TASK STATEMENT:
Please return exactly the line that contains "You are a computer-use" and every line after it, through the last line of the records below, with no pictures.

SOURCE DATA:
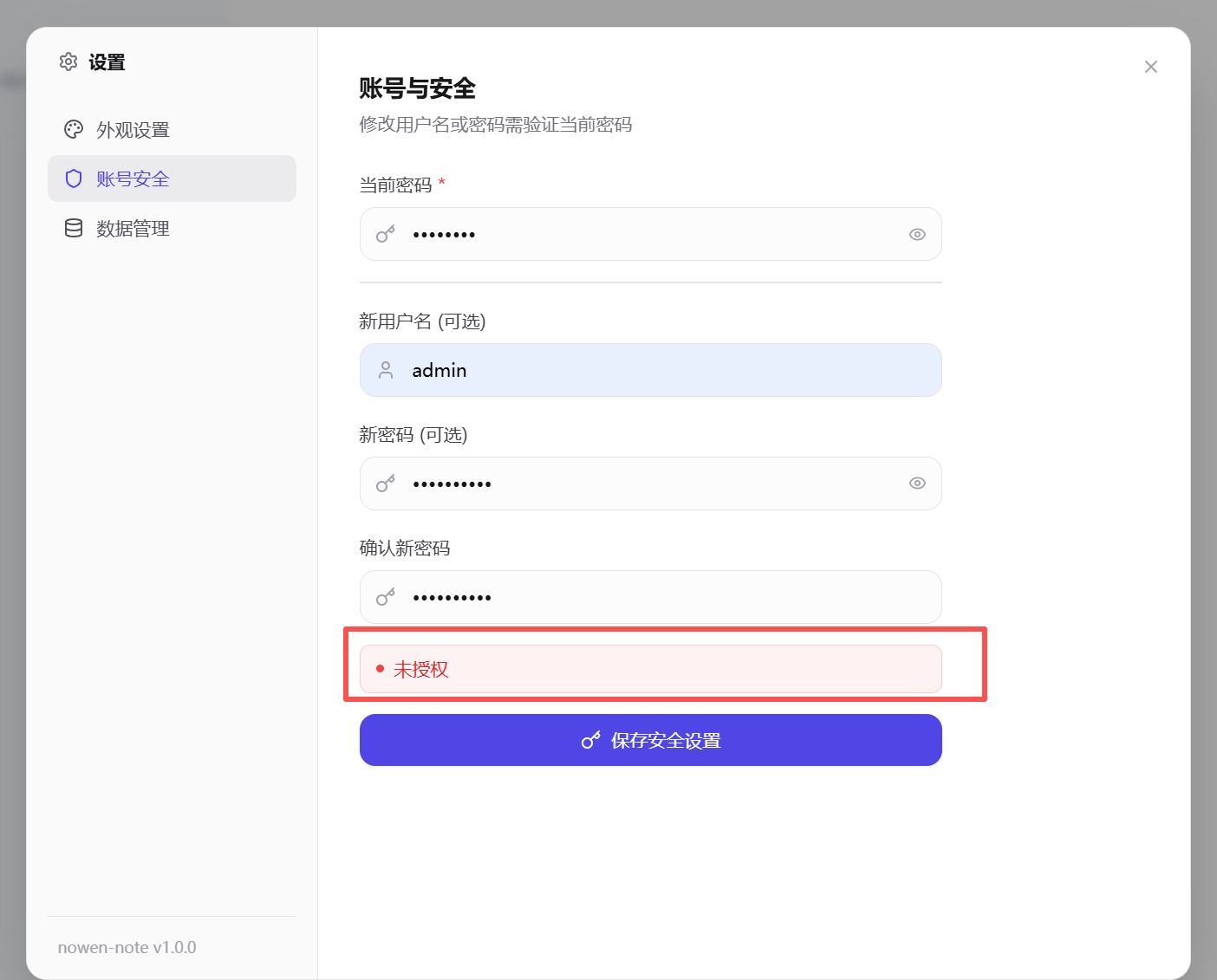Click the database icon for data management

click(74, 228)
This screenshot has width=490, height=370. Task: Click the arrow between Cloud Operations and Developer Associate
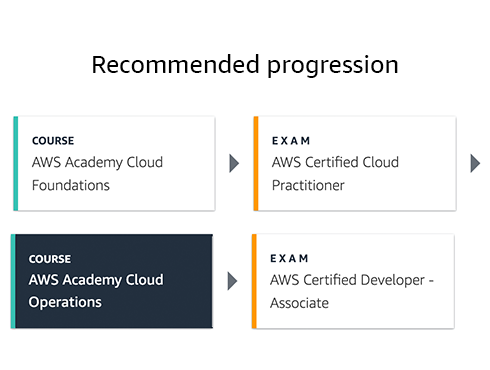point(232,281)
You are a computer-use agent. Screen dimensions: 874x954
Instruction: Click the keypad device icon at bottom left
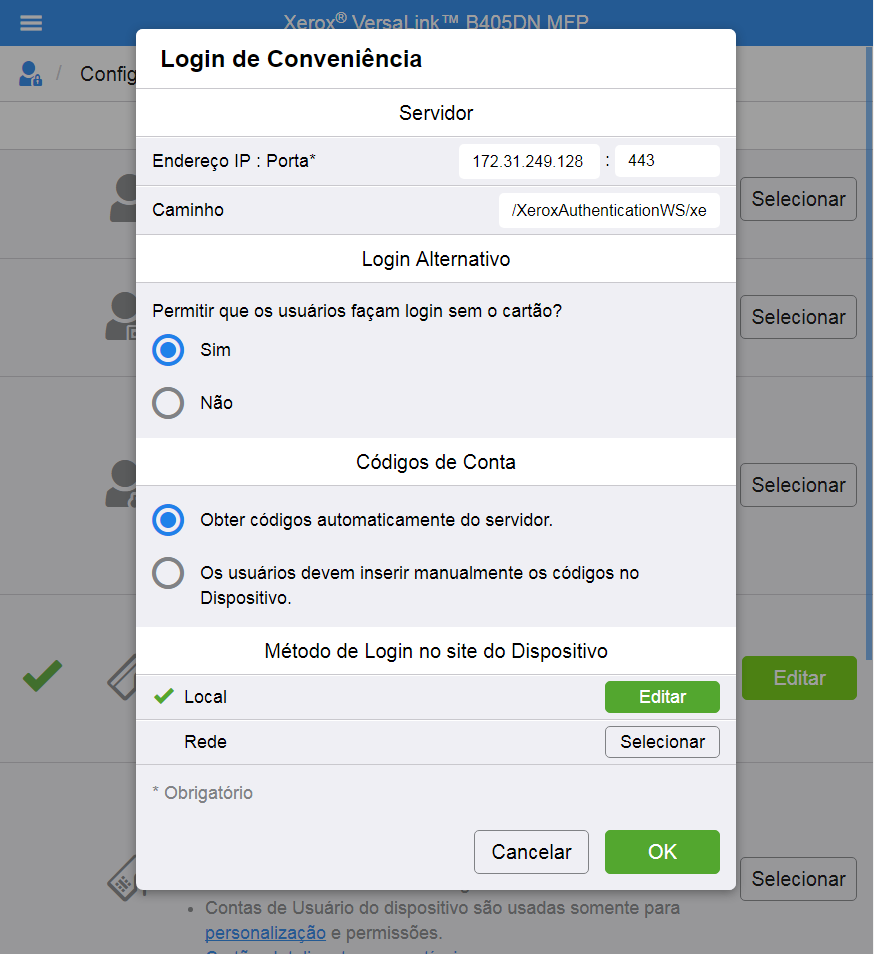(121, 877)
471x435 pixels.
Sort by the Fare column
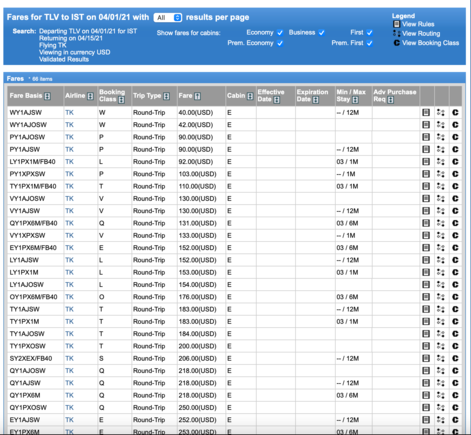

OUTPUT FOR THIS EXERCISE:
You are a computer-use agent. Screen dimensions: 874x954
Instruction: Click the keypad device icon at bottom left
(121, 877)
471x435 pixels.
Sort by the Fare column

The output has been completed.